◆ EXTRAIT CHOISI ◆
....................
Il flaire la crise d’épilepsie

L'histoire continue

N° 374 - Publié le 26 juillet 2019
Alexis Chezière
À la Station biologique de Paimpont, Amélie Catala réalise sa thèse sous la direction de l'éthologue Marine Grandgeorge (à gauche)

Des chiens d’assistance détectent la crise d’épilepsie avant les symptômes.

Soudain, un chien empêche son maître épileptique de monter l’escalier. Il se couche près de lui pour l’apaiser ou s’empresse de lui apporter ses médicaments. « Des chiens préviennent parfois leur maître avant la survenue d’une crise d’épilepsie, explique Amélie Catala, doctorante au laboratoire Ethos1, sous la direction de l’éthologue Marine Grandgeorge2. De nombreuses anecdotes le racontent. Mais aucune étude expérimentale n’était réalisée sur ce sujet. »

Une odeur associée

La jeune biologiste vient de prouver qu’il existe une odeur associée aux crises d’épilepsie. Son étude a été publiée le 28 mars dernier3. Elle a été réalisée grâce à l’association Handi’chiens, avec la fondation Adrienne et Pierre Sommer4. La première étape a consisté à recueillir les odeurs de patients épileptiques, en collaboration avec le neurologue nancéen Jean-Luc Schaff5.

« Nous avons demandé à cinq patients de frotter un coton stérile sur leur paume, leur nuque et leur front, et de souffler dessus pour recueillir leur haleine. » Et ce durant quatre journées normales, deux journées sportives et lors d’une crise. Dans ce dernier cas, les patients étaient aidés par des soignants de l’hôpital.

Assister les humains

Les odeurs recueillies ont été envoyées outre-Atlantique. « Lors de l’étude, seulement trois chiens en France étaient formés à détecter l'épilepsie. Tandis qu’aux États-Unis, plusieurs chiens avaient déjà été remis à des patients. » La doctorante s’est tournée vers l’association Medical Mutts6, qui éduque des chiens de refuge à Indianapolis. Ils assistent les humains en cas d’anxiété, de stress post-traumatique, de diabète ou d’épilepsie.

« Ces chiens ont appris à “marquer” une odeur qui révèle un problème, précise Marine Grandgeorge. Ils adoptent un comportement particulier en sa présence. » Les chiens s’arrêtent pendant trois secondes devant le “parfum” visé. « Nous avons réalisé un test en leur présentant cinq fois les odeurs d’une même personne disposées aléatoirement dans une pièce, poursuit Amélie Catala. Le but était de savoir s’ils différencient bien l’odeur d’épilepsie des autres. » Les expérimentateurs ont poursuivi ce test avec plusieurs patients, pour observer si les chiens détectent cette odeur particulière, issue de personnes différentes.

100 % de réussite

« Cinq chiens ont été testés. Nous avons étudié leur sensibilité, c'est-à-dire à quel point ils marquent la bonne odeur, et sa spécificité », détaille Marine Grandgeorge. Résultat : trois des chiens ont 100 % de réussite.

Les deux autres ont 67 % de succès pour la sensibilité et 95 % pour la spécificité. « Ils n’avaient pas encore terminé leur entrainement contrairement aux trois autres », précise Amélie Catala. L’étude prouve qu’il existe bien une odeur d’épilepsie. Reste aux chercheuses à savoir si tous les chiens peuvent repérer cette signature olfactive… parfois sans avoir assisté à une crise d’épilepsie.

Claire Guérou

1. Éthologie animale et humaine (CNRS, Université de Rennes 1 - Université Caen Normandie), à la Station biologique de Paimpont.
2. Thèse co-dirigée par Hugo Cousillas, professeur de neuroéthologie à Ethos.
3. Dans la revue Scientific Reports.
4.Développement de pratiques fondées sur les interactions homme-animal.
5. Au Centre hospitalier régional universitaire de Nancy.
6. Cette association américaine collabore avec Handi’chiens.
....................
◆ MATÉRIEL PRÉSENTÉ ◆
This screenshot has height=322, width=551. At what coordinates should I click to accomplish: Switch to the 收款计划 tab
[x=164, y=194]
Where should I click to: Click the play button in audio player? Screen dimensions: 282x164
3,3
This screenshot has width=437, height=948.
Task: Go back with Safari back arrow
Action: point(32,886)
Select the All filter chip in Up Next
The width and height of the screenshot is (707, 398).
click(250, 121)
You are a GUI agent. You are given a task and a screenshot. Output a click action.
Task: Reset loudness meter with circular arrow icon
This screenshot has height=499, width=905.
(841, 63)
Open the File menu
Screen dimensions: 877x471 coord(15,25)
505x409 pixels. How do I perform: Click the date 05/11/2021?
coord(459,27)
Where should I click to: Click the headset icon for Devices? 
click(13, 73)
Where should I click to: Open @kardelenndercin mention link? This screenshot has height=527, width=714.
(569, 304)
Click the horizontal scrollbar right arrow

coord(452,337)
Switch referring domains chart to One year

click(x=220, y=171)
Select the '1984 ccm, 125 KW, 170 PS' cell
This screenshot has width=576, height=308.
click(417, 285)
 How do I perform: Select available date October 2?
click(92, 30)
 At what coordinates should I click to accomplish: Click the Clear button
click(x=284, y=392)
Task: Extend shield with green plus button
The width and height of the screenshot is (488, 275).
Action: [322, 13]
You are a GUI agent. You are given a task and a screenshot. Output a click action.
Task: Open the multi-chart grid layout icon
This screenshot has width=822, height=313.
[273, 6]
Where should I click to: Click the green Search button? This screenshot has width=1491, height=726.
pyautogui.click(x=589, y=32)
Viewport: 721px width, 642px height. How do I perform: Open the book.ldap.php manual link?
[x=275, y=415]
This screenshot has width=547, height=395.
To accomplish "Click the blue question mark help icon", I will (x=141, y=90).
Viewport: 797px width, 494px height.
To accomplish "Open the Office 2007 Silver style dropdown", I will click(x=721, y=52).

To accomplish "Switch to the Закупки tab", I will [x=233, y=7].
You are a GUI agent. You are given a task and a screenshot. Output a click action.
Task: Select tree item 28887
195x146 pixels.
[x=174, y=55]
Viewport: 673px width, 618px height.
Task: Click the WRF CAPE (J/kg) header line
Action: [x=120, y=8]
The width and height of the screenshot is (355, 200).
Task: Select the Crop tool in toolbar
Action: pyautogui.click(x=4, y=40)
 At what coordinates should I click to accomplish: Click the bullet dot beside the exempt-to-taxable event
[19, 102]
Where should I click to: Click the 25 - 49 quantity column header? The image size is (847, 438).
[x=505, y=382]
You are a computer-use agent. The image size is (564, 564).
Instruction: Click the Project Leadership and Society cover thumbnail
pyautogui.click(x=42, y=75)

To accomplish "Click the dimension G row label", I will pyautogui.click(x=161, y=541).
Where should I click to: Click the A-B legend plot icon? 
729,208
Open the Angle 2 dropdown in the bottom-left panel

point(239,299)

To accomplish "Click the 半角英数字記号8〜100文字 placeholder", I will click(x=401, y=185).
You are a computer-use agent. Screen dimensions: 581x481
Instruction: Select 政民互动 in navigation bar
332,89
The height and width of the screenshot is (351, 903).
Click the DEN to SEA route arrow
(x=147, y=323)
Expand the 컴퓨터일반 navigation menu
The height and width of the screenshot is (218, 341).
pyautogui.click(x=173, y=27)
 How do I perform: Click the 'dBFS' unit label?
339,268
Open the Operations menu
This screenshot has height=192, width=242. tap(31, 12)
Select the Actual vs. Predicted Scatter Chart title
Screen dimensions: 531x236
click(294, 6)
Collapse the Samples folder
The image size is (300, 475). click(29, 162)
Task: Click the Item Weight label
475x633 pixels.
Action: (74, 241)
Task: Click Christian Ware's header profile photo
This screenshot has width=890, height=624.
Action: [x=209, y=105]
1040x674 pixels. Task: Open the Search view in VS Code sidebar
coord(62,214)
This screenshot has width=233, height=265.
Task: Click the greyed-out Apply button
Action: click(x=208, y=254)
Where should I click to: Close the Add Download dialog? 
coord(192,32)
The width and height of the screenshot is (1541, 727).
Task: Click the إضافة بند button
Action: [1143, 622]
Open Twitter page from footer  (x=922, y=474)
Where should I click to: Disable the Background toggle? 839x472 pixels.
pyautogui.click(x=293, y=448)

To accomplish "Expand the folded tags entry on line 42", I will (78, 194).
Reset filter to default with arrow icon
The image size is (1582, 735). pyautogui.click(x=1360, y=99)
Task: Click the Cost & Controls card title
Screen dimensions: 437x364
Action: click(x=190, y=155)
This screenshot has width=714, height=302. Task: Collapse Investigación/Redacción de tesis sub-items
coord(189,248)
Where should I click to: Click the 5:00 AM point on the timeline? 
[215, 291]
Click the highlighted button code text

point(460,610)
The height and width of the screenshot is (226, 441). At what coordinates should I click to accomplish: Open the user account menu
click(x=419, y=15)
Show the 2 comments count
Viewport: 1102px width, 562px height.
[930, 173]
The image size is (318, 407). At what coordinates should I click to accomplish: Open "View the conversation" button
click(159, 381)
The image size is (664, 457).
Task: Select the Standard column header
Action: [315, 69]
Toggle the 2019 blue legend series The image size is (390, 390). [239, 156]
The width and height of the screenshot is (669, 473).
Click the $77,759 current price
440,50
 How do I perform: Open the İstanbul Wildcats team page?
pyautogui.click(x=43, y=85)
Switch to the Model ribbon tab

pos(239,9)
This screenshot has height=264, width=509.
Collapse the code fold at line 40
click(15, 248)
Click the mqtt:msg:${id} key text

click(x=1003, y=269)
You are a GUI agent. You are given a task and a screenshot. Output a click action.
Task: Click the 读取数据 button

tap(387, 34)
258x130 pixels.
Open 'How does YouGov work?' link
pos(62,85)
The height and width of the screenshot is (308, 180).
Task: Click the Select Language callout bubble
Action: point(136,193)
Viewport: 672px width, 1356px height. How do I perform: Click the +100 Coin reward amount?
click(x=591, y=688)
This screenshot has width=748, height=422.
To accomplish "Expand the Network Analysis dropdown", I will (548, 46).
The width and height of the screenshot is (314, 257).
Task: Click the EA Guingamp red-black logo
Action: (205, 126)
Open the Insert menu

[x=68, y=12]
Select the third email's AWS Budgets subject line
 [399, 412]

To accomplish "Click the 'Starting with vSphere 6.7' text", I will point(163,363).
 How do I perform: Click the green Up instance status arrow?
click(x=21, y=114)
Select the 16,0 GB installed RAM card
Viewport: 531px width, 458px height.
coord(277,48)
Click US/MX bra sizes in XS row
....................
◆ CONSIGNES ◆
1. Dans l'article sur les chiens et l'épilepsie, vers quelle association d'Indianapolis la doctorante s'est-elle tournée ?
2. Recopiez fidèlement le passage de l'article sur les chiens et l'épilepsie qui commence à « 2. Thèse co-dirigée » et se termine à « collabore avec Handi’chiens. ».
3. D'après l'article sur les chiens et l'épilepsie, dans quels cas les chiens de Medical Mutts assistent-ils les humains ? Donnez-les tous.

◆ RÉPONSES NUMÉROTÉES ◆
1. L'association Medical Mutts.

2.
2. Thèse co-dirigée par Hugo Cousillas, professeur de neuroéthologie à Ethos.
3. Dans la revue Scientific Reports.
4.Développement de pratiques fondées sur les interactions homme-animal.
5. Au Centre hospitalier régional universitaire de Nancy.
6. Cette association américaine collabore avec Handi’chiens.

3. L'anxiété, le stress post-traumatique, le diabète et l'épilepsie.